> **RECORDS FOR THIS TASK**:

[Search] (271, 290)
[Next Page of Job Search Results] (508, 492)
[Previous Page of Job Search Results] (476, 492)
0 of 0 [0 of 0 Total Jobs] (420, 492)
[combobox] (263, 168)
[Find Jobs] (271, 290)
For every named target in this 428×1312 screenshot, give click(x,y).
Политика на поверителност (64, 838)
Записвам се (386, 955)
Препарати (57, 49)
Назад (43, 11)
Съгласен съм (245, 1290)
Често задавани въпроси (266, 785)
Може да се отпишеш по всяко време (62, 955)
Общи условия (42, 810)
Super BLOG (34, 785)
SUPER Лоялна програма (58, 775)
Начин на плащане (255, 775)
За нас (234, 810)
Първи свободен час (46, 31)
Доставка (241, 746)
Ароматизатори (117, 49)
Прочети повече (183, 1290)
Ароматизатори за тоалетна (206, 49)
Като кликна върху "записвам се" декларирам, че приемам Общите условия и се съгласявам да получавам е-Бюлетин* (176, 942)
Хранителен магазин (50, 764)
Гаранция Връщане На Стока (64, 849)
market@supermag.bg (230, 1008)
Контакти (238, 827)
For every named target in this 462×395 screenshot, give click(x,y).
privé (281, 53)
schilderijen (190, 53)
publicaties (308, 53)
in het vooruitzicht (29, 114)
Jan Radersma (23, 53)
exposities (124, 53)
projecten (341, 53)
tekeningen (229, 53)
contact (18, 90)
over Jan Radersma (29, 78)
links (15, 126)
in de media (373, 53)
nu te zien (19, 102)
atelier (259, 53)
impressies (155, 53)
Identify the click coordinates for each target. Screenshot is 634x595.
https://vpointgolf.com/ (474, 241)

> **TASK STATEMENT**:
Shift every coordinate in the data by adding 50 to each number, and rewrite everything from the line containing "Може да се отпишеш по всяко време (62, 955)" down to the line containing "Jan Radersma (23, 53)", both included. Keep all other text on those lines unchanged.

> **OUTPUT OF THE TASK**:
Може да се отпишеш по всяко време (112, 1005)
Общи условия (92, 860)
Super BLOG (84, 835)
SUPER Лоялна програма (108, 825)
Начин на плащане (305, 825)
За нас (284, 860)
Първи свободен час (96, 81)
Доставка (291, 796)
Ароматизатори (167, 99)
Прочети повече (233, 1340)
Ароматизатори за тоалетна (256, 99)
Като кликна върху "записвам се" декларирам, че приемам Общите условия и се съгласявам да получавам е-Бюлетин* (226, 992)
Хранителен магазин (100, 814)
Гаранция Връщане На Стока (114, 899)
market@supermag.bg (280, 1058)
Контакти (288, 877)
For every named target in this 462×395 screenshot, give click(x,y).
privé (331, 103)
schilderijen (240, 103)
publicaties (358, 103)
in het vooruitzicht (79, 164)
Jan Radersma (73, 103)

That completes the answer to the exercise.